**Passage:**
Databricks
This guide walks you through connecting a Databricks workspace to Roundtable so the AI can query your data using the query_databricks tool.
Prerequisites
Before you begin, make sure you have:
- An active Databricks workspace (on AWS, Azure, or GCP).
- A Databricks SQL warehouse or all-purpose cluster with SQL access.
- Permissions to generate a personal access token in Databricks.
- Admin access to your Roundtable organization (to create connections).
Step 1: Gather Your Databricks Credentials
You'll need four values from your Databricks workspace:
Host
Your Databricks workspace URL without the https:// prefix.
- Find it in your browser's address bar when logged into Databricks.
- Example:
dbc-a1b2c3d4-e5f6.cloud.databricks.com
HTTP Path
The connection path for your SQL warehouse or cluster.
- In Databricks, go to SQL Warehouses (or Compute for all-purpose clusters).
- Click your warehouse/cluster.
- Open the Connection Details tab.
- Copy the HTTP Path value.
- Example:
/sql/1.0/warehouses/abcdef1234567890
- Example:
Catalog
The Unity Catalog name that contains your data.

**Provided data:**
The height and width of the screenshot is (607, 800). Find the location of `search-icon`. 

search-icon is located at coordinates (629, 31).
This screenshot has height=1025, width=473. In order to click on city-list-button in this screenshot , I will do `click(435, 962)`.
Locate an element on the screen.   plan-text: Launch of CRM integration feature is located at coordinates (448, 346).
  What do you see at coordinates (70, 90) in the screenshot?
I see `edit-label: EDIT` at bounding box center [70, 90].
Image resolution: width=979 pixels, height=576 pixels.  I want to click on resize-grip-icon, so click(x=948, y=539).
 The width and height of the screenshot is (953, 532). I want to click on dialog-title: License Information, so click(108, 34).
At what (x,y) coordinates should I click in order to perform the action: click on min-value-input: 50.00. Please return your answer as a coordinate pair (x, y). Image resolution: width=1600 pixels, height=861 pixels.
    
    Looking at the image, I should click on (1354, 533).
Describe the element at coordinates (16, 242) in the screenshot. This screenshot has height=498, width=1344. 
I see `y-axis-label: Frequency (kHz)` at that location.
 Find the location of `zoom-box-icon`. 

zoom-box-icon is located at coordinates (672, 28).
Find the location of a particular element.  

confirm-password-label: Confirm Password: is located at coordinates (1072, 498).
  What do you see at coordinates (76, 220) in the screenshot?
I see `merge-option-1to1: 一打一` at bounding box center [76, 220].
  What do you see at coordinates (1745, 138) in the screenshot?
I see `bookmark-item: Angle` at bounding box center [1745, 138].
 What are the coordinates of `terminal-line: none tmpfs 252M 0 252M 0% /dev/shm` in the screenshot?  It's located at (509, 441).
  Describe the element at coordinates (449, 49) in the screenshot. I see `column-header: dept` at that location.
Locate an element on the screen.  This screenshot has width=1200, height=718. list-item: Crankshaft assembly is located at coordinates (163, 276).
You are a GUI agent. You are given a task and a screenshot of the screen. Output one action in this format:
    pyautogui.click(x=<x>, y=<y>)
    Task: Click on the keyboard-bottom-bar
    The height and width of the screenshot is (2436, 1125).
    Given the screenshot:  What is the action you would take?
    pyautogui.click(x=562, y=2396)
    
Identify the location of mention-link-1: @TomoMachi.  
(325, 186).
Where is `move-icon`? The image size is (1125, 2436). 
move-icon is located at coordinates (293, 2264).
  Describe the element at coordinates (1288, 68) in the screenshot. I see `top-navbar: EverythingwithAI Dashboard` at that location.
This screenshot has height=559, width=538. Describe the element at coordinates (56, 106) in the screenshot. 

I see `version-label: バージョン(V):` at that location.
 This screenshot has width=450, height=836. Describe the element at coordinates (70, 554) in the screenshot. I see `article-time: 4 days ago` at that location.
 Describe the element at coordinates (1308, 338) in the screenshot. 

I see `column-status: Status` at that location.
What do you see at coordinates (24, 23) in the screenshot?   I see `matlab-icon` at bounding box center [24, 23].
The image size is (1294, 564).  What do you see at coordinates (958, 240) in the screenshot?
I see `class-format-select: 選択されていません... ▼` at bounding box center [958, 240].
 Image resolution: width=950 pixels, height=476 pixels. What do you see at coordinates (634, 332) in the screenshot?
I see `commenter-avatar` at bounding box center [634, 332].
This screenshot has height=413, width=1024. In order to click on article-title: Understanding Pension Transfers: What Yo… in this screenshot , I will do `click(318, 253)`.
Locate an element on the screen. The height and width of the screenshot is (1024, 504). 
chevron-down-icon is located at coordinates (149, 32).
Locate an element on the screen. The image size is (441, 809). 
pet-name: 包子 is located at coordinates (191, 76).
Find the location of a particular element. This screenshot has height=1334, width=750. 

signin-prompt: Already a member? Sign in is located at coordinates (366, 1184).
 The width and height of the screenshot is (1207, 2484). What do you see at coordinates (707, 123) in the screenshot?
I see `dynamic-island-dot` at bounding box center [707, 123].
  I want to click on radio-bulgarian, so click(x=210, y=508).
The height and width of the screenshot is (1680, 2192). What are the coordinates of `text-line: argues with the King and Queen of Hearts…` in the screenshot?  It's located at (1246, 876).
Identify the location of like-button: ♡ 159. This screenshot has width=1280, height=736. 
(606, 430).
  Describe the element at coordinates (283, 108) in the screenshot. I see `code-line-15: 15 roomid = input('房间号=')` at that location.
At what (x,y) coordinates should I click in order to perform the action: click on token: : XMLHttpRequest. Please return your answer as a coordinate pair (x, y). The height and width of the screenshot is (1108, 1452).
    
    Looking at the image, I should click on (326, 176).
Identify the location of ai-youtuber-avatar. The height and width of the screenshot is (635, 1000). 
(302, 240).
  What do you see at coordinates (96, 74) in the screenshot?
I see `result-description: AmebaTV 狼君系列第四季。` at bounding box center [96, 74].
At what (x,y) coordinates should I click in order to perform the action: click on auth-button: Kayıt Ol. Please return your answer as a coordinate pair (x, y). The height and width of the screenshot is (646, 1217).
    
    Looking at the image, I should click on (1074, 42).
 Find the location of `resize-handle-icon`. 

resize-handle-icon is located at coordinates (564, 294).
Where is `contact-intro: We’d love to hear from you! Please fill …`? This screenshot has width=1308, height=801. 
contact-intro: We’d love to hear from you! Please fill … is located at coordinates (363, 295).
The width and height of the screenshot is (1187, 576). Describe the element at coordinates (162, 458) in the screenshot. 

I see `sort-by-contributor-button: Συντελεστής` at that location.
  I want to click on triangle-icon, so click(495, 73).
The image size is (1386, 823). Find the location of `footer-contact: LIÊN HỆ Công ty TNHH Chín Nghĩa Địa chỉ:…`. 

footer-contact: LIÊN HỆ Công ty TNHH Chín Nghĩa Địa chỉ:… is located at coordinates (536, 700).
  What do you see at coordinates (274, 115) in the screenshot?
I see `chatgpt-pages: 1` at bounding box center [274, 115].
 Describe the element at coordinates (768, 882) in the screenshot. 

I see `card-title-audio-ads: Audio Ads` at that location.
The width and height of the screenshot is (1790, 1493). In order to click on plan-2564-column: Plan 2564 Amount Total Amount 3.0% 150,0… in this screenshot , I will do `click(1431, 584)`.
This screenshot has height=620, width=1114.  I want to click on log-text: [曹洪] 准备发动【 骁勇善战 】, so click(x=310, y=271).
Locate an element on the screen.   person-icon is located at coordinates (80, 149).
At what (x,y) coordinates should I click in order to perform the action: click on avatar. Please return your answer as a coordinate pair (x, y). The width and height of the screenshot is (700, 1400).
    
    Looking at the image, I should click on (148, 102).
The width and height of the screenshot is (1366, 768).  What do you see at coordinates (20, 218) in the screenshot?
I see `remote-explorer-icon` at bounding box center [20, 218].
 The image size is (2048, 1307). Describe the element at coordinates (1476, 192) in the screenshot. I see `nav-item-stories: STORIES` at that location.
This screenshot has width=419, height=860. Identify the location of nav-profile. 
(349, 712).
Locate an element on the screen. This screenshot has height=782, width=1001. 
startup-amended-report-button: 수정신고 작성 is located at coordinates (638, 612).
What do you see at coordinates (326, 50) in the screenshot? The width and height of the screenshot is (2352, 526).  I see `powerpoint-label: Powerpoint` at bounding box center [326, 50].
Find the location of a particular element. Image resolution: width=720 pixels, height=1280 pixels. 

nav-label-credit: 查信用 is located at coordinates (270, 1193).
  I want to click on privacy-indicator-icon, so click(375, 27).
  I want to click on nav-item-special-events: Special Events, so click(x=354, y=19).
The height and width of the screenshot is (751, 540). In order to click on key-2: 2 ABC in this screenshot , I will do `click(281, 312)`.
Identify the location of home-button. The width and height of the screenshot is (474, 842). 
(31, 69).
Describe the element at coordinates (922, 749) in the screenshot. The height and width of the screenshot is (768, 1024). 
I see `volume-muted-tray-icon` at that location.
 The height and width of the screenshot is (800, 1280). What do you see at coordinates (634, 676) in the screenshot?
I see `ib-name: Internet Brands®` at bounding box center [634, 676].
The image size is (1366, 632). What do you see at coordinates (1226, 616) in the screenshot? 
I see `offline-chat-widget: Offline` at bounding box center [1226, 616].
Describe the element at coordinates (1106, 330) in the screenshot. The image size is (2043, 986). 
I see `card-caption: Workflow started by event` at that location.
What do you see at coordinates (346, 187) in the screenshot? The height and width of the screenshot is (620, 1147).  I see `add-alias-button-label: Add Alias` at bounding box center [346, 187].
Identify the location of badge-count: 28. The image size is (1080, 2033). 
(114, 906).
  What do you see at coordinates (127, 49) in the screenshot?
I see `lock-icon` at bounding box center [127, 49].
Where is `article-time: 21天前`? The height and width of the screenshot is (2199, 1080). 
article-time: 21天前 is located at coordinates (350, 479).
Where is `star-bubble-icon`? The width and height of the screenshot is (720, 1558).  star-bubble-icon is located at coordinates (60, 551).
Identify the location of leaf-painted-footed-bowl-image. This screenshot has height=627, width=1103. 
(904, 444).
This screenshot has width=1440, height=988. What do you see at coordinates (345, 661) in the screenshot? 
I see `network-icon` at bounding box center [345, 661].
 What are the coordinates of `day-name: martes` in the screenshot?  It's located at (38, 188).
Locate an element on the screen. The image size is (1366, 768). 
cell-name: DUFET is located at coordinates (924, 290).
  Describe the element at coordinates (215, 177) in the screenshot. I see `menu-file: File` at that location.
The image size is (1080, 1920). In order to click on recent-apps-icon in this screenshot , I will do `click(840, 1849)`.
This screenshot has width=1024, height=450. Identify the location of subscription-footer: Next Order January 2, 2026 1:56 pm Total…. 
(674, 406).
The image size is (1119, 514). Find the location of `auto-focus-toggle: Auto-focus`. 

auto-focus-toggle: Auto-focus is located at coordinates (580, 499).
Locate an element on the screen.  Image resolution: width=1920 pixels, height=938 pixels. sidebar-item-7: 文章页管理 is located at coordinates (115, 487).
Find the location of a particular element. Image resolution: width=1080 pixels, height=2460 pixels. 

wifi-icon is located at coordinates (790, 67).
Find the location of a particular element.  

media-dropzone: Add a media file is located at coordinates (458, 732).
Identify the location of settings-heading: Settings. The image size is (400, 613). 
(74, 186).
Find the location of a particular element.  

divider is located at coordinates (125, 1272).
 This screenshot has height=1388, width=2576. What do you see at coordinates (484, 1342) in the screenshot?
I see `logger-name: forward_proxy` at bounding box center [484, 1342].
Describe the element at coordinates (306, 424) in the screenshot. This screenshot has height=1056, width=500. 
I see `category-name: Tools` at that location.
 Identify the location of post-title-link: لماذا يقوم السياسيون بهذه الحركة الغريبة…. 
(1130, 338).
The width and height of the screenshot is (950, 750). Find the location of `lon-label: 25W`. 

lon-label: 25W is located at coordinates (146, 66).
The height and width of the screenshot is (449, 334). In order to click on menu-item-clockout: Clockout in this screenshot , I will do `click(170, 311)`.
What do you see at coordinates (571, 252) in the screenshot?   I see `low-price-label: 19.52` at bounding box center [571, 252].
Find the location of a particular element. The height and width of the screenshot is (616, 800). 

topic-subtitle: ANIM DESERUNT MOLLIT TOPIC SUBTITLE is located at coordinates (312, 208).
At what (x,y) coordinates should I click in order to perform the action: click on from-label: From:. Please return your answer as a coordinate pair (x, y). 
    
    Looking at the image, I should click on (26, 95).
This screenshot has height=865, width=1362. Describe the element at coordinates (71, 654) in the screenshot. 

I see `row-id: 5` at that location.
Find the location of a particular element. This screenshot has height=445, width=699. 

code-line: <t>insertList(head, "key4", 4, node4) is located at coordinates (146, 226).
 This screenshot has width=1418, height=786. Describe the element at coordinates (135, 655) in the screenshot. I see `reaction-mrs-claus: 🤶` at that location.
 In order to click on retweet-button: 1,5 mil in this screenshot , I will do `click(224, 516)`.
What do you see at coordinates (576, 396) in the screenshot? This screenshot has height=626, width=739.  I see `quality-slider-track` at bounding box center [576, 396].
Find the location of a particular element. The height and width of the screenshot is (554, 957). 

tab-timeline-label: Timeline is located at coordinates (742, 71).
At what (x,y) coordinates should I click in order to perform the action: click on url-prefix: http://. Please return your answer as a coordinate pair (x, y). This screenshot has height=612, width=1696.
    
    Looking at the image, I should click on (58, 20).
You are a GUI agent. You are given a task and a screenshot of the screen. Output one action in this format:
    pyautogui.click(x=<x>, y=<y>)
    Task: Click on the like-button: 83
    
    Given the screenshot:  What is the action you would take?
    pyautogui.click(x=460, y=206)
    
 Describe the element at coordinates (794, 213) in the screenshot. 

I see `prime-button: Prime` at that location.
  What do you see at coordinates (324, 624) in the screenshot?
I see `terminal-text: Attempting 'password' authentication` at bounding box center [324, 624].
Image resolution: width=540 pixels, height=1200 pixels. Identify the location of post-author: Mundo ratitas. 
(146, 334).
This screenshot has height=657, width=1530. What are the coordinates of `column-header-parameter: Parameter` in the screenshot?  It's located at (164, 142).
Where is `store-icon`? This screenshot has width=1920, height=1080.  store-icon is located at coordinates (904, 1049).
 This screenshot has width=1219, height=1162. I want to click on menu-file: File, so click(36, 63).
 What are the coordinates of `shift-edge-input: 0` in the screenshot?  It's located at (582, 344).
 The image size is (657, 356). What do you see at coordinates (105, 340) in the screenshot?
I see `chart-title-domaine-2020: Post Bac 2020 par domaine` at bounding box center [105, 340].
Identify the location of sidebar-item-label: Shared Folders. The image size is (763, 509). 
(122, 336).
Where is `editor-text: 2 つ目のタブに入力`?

**Activity list:**
A) In the Databricks connection guide, which tab do you open to copy the HTTP Path value?
B) Why does the Databricks connection guide list admin access to your Roundtable organization as a prerequisite?
C) Resume the Databricks connection guide from where it stops.

**Exercise answers:**
A) The Connection Details tab.

B) The guide says admin access is needed to create connections in Roundtable. Connecting the Databricks workspace means creating such a connection.

C)
- Example:
mainoranalytics
If your Databricks workspace doesn't use Unity Catalog, you can leave this field as hive_metastore (the legacy default) or set it to match your metastore configuration.
Personal Access Token
- In Databricks, click your user avatar in the top-right corner.
- Select Settings.
- Go to Developer → Access Tokens.
- Click Generate New Token.
- Enter a comment (e.g.,
Roundtable read access) and set an expiration. - Click Generate and copy the token.
The token is only shown once. Copy it immediately and store it securely. If you lose it, you'll need to generate a new one.
Step 2: Add the Connection in Roundtable
- Go to your Roundtable organization's Settings → Connections.
- Click Add Connection.
- Select Databricks as the connection type.
- Fill in the required fields:
| Field | Description | Example |
|---|---|---|
| Connection Name | A friendly label for this connection | Production Databricks |
| Host | Databricks workspace URL (without https://) | dbc-a1b2c3d4-e5f6.cloud.databricks.com |
| HTTP Path | SQL warehouse or cluster connection path | /sql/1.0/warehouses/abcdef1234567890 |
| Catalog | Unity Catalog name | analytics |
| Token | Personal access token | dapi•••••••••••••••• |
- Click Save.
Step 3: Test the Connection
After saving, click the Test Connection button. Roundtable will:
- Connect to your Databricks workspace using the provided host and token.
- Verify that the SQL warehouse is reachable via the HTTP path.
- Confirm that the catalog exists and the token has query permissions.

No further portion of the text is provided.